Next on the agenda, I'm sure there's a nascent rebellion brewing over Ken's decision to raise the bus fares to £1.20. Anyone want to join me in a bloodthirsty mob storming the Erotic Testicle? Or City Hall, as the GLA will still insist on calling it. We'd have to get travel cards, but I'm sure with our burning torches we can put in an application for a refund while we're there. An application for a refund with extreme force.

Finally, I leave you with a link. Here is what the most powerful man in the world calls his nearest and dearest as nicknames. Clearly, there's too much time on his hands. If I were the leaders of North Korea and Iran, I'd be clubbing together to buy the guy a Playstation or a cute puppy to keep him occupied.

Tuesday, January 04, 2005

First they said it couldn't be done. Then they said it shouldn't be done. But at last, it is done. All three series of Fry & Laurie are now in my toilet, in handy-to-read book form.

════════

**DIRECTIONS:**
1. Copy out the listing below verbatim, but leave the pictures out.
2. Carry on the blog post about bus fares and Fry & Laurie from its final sentence.
The blog post has no connection to the listing.

════════

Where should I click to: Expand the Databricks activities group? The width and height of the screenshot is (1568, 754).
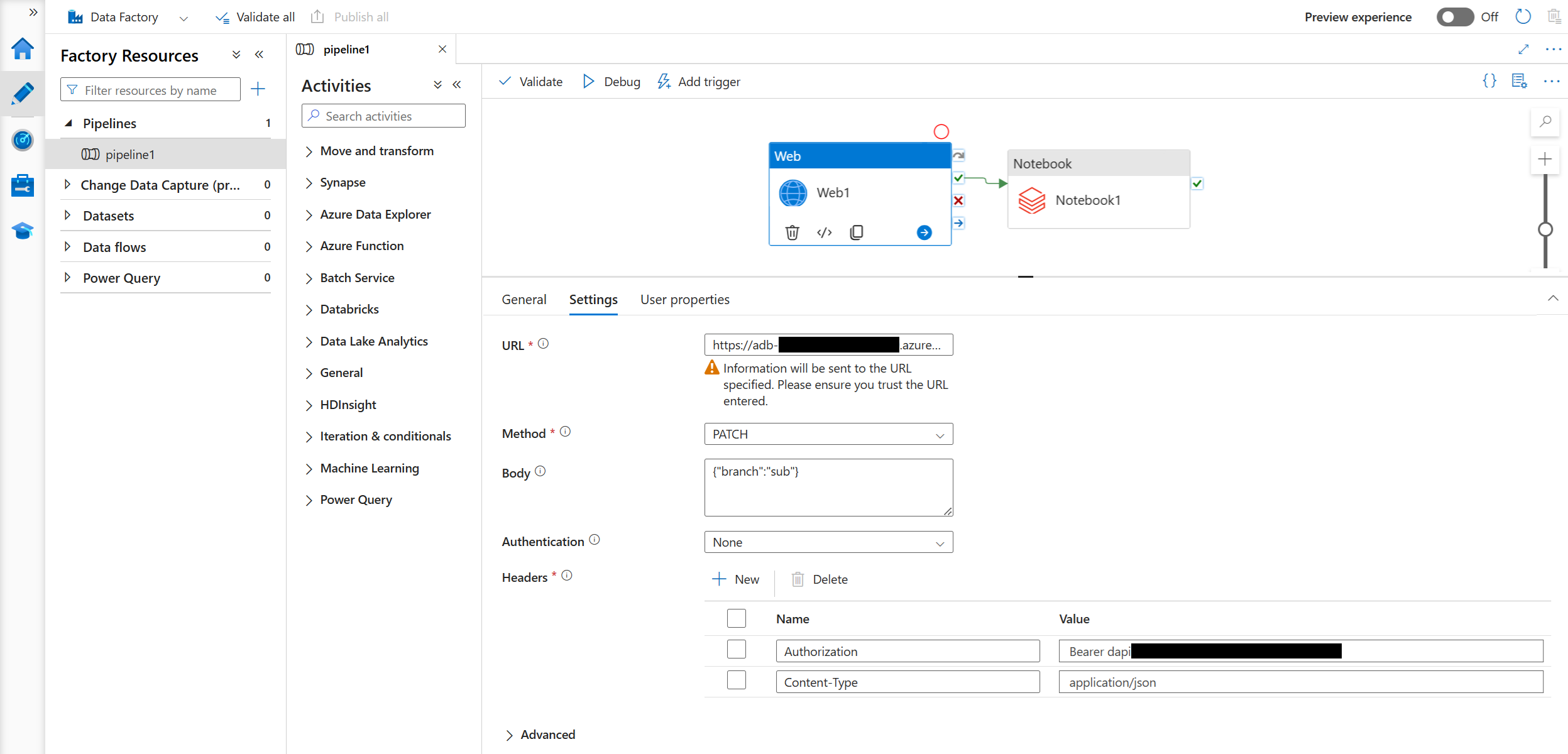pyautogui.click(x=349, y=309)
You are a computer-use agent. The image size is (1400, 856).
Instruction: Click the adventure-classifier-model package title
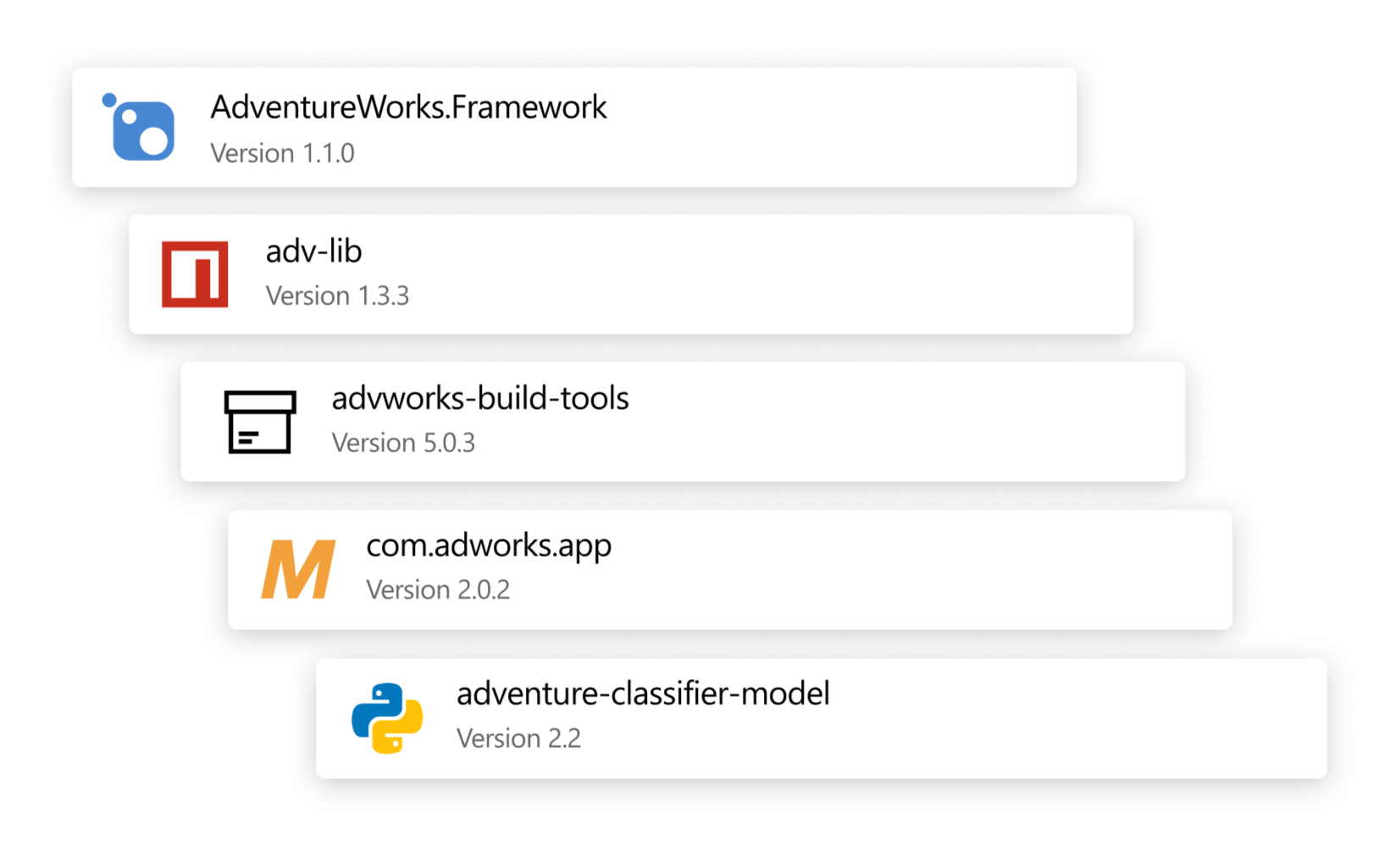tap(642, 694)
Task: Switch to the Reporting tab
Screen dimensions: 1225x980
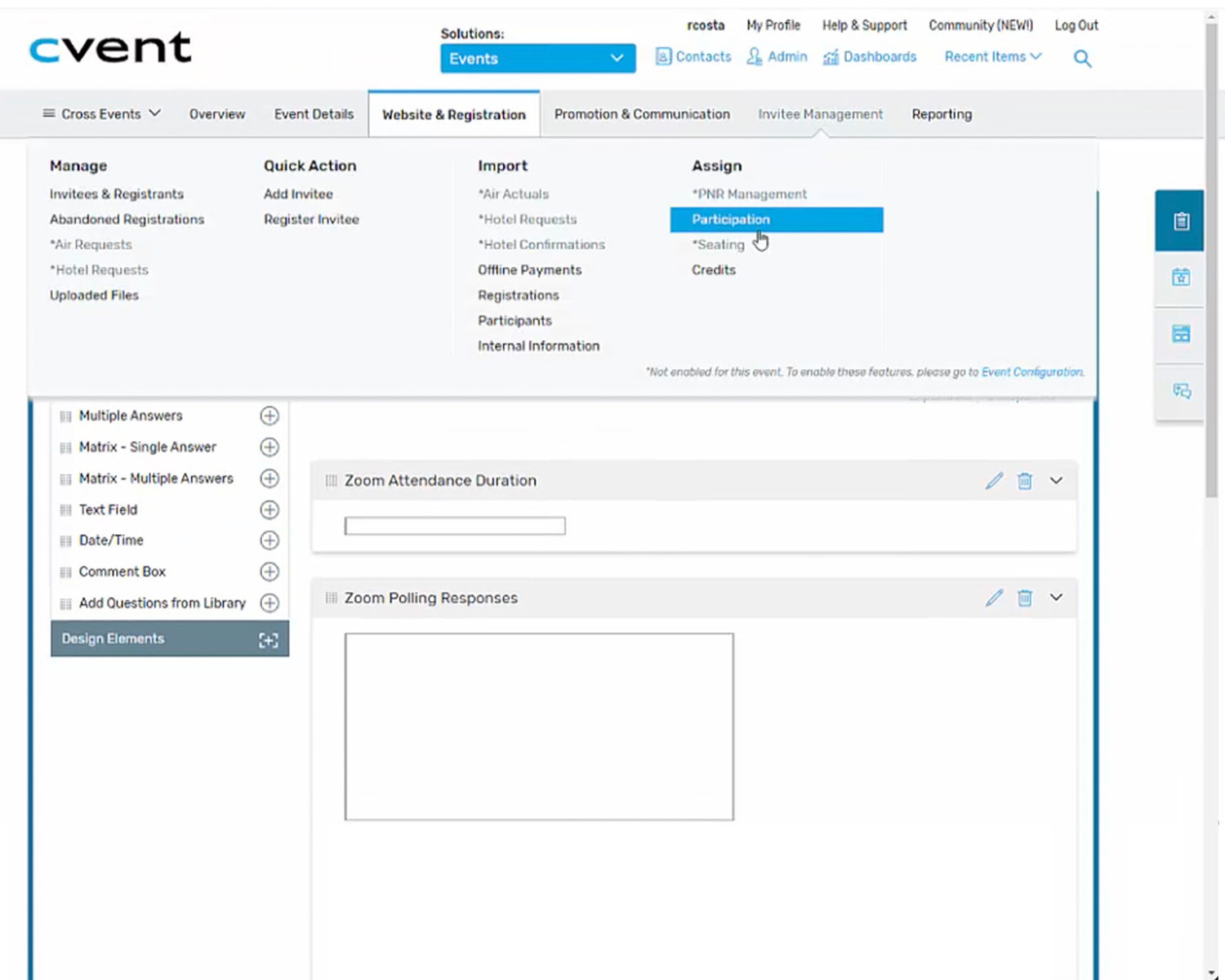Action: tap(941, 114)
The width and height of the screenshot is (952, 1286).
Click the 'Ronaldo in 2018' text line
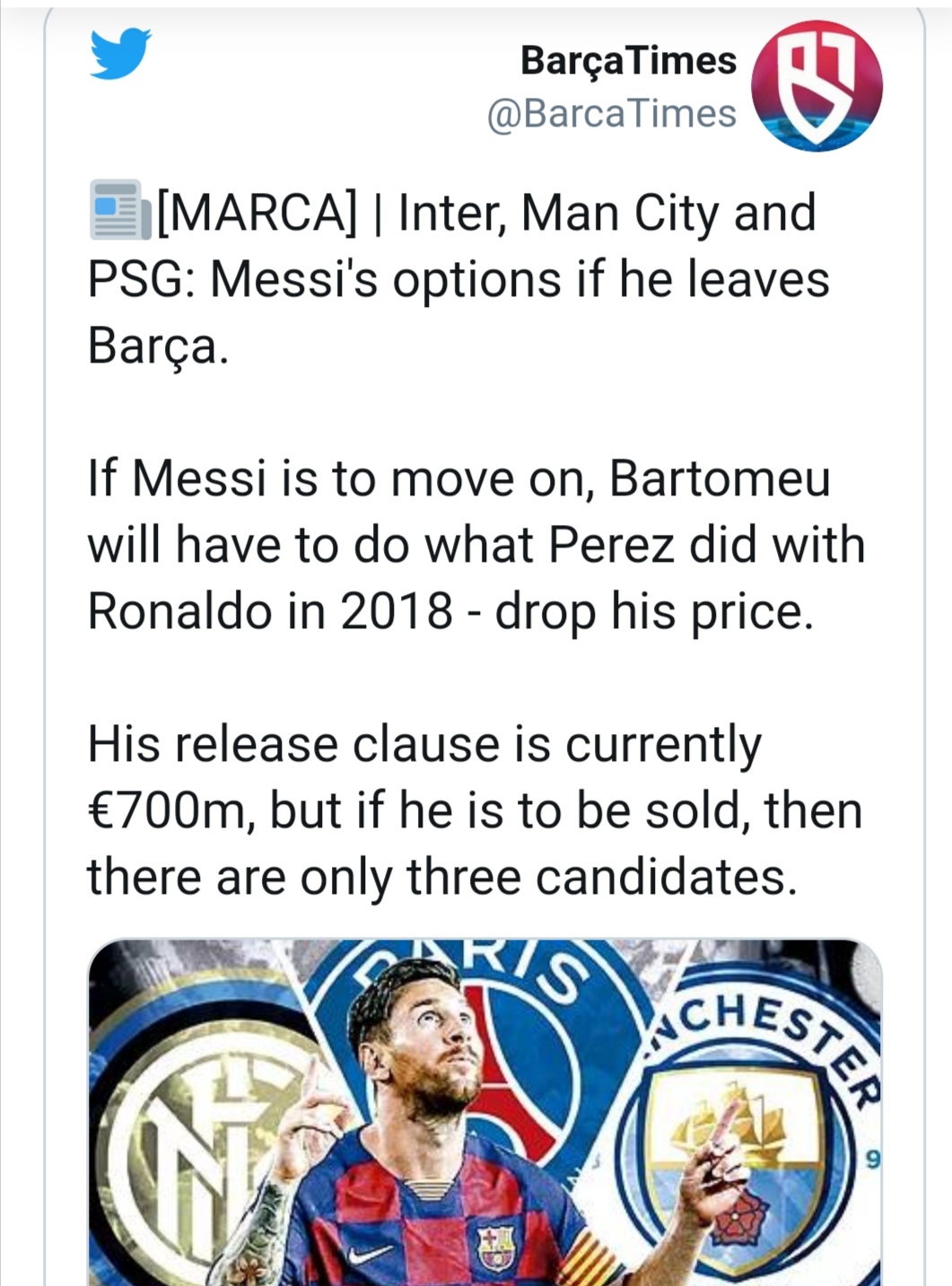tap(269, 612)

════════

**PER-TASK OUTPUTS:**
1.
Where should I click to: Expand the Databricks activities group? The width and height of the screenshot is (1568, 754).
pyautogui.click(x=349, y=309)
You are a computer-use agent. The image size is (1400, 856).
Instruction: Click the adventure-classifier-model package title
tap(642, 694)
Task: Switch to the Reporting tab
Screen dimensions: 1225x980
Action: tap(941, 114)
The width and height of the screenshot is (952, 1286).
Click the 'Ronaldo in 2018' text line
tap(269, 612)

2.
In other news, below are some of the people I've recently received pornographic spam from. If you ever have the need to adopt a pseudonym, perhaps because the Queen dies, and you write bawdy limericks in her book of condolence, causing a grieving nation to unite as one against you, feel free to plunder from these:

  • Unregenerate U. Fulmination

  • Gus V. Hurricanes

  • Siamese K. Orthodox

  • Household Q. Excuses

  • Purpler C. Shovelfuls

  • Gutsiest A. Titillation

  • Flagellum G. Lane

  • Vanessa Redgrave
Except that last one. Don't use that, you'll get caught. She did really try and sent me porn though. She wanted to introduce me to some 'chikz that sqquirt'. Anyone else received emails of dubious moral content from Oscar-winners?

No, Michael Douglas doesn't count.

Deadpan Conversations With Shop Sales Staff, Vol 5

Scene: WH Smith at Euston Station, on the 29th, pissed off because everything is wrong with Britain and I’m being forced to spend more time in Stockport against my will, the train I’d booked on specifically to avoid spending any further time in Stockport having been cancelled, buying a magazine.

Me: Hi [presents magazine.]
Shop Girl: That’s £2.90. Would you like a special Xmas chocolate, only a pound? [proffers a large Toblerone]
Me: No thanks.
SG: But I’ve already scanned it through!
Me: I said no.
SG: OK, I’ve taken it off. That’s £3.90.
Me: But I said no. The magazine’s £2.90.
SG: Is it?
Me: Yes.
SG: OK, that’s £2.90 then.
Me: Thank you.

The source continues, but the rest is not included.